====== DATA UNDER STUDY ======

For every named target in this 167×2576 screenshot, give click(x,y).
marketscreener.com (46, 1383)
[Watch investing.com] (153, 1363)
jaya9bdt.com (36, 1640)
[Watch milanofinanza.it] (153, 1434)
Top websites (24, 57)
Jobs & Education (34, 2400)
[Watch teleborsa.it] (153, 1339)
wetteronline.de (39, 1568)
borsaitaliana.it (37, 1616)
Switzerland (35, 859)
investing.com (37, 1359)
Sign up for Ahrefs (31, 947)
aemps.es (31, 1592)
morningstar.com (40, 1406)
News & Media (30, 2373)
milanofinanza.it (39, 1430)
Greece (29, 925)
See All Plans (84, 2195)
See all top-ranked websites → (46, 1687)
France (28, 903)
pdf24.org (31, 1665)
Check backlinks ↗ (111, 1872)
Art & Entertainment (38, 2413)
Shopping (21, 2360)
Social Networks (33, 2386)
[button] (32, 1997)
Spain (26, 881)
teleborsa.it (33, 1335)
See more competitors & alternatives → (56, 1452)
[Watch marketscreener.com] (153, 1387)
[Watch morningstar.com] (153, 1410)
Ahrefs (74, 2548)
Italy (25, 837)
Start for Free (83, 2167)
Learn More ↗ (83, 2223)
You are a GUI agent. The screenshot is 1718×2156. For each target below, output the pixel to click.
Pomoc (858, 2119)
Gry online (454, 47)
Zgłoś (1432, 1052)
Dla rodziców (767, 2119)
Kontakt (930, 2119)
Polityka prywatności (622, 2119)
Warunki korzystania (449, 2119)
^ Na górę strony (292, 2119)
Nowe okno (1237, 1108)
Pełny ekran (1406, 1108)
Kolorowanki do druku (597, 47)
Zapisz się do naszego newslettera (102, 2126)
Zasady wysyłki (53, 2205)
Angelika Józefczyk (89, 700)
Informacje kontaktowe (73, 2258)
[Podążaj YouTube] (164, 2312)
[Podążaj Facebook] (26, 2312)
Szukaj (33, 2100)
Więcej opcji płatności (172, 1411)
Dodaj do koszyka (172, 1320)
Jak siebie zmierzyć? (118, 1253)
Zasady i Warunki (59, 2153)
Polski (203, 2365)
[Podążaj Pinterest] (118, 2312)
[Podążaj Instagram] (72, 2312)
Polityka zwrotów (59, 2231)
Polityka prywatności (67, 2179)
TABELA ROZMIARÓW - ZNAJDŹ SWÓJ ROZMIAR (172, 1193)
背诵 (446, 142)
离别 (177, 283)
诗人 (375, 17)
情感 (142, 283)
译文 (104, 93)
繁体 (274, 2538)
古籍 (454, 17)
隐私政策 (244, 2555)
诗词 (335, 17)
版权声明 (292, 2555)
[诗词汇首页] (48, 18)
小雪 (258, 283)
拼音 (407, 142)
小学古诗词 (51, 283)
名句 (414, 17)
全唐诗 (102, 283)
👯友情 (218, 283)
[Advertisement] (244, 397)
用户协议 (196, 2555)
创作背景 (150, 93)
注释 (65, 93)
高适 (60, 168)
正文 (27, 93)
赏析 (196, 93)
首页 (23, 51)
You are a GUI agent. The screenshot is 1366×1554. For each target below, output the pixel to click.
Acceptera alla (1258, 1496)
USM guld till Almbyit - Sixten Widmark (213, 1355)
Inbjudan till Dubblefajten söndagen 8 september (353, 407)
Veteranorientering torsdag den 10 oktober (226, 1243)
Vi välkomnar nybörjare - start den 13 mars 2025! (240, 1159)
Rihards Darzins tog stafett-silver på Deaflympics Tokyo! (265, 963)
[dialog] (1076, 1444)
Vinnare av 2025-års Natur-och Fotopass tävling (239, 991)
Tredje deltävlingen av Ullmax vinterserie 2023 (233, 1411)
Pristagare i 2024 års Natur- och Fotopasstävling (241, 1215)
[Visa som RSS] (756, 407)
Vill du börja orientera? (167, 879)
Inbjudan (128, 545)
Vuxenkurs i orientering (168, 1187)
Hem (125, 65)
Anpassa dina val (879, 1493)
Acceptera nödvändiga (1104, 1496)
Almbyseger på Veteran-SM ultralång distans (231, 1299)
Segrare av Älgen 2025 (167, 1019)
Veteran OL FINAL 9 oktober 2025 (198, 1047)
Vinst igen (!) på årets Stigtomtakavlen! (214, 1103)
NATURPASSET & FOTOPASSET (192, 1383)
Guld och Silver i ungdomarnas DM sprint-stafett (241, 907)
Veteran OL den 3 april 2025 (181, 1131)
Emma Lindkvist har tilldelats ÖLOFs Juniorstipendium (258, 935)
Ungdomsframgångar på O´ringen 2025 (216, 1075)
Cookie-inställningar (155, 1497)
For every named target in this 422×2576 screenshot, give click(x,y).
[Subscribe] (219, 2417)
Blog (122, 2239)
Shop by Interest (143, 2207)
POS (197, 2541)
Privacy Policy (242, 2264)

======

TO DO |
Nothing but the lines above from the one containing "Pomoc (858, 2119)" through the one containing "Vi välkomnar nybörjare" should appear in the answer, each repeated exactly.

ANSWER TO THIS EXERCISE |
Pomoc (858, 2119)
Gry online (454, 47)
Zgłoś (1432, 1052)
Dla rodziców (767, 2119)
Kontakt (930, 2119)
Polityka prywatności (622, 2119)
Warunki korzystania (449, 2119)
^ Na górę strony (292, 2119)
Nowe okno (1237, 1108)
Pełny ekran (1406, 1108)
Kolorowanki do druku (597, 47)
Zapisz się do naszego newslettera (102, 2126)
Zasady wysyłki (53, 2205)
Angelika Józefczyk (89, 700)
Informacje kontaktowe (73, 2258)
[Podążaj YouTube] (164, 2312)
[Podążaj Facebook] (26, 2312)
Szukaj (33, 2100)
Więcej opcji płatności (172, 1411)
Dodaj do koszyka (172, 1320)
Jak siebie zmierzyć? (118, 1253)
Zasady i Warunki (59, 2153)
Polski (203, 2365)
[Podążaj Pinterest] (118, 2312)
[Podążaj Instagram] (72, 2312)
Polityka zwrotów (59, 2231)
Polityka prywatności (67, 2179)
TABELA ROZMIARÓW - ZNAJDŹ SWÓJ ROZMIAR (172, 1193)
背诵 (446, 142)
离别 (177, 283)
诗人 (375, 17)
情感 (142, 283)
译文 (104, 93)
繁体 (274, 2538)
古籍 (454, 17)
隐私政策 (244, 2555)
诗词 (335, 17)
版权声明 (292, 2555)
[诗词汇首页] (48, 18)
小雪 (258, 283)
拼音 (407, 142)
小学古诗词 (51, 283)
名句 (414, 17)
全唐诗 (102, 283)
👯友情 (218, 283)
[Advertisement] (244, 397)
用户协议 (196, 2555)
创作背景 (150, 93)
注释 (65, 93)
高适 (60, 168)
正文 (27, 93)
赏析 (196, 93)
首页 (23, 51)
You are a GUI agent. The screenshot is 1366×1554. For each target below, output the pixel to click.
Acceptera alla (1258, 1496)
USM guld till Almbyit - Sixten Widmark (213, 1355)
Inbjudan till Dubblefajten söndagen 8 september (353, 407)
Veteranorientering torsdag den 10 oktober (226, 1243)
Vi välkomnar nybörjare - start den 13 mars 2025! (240, 1159)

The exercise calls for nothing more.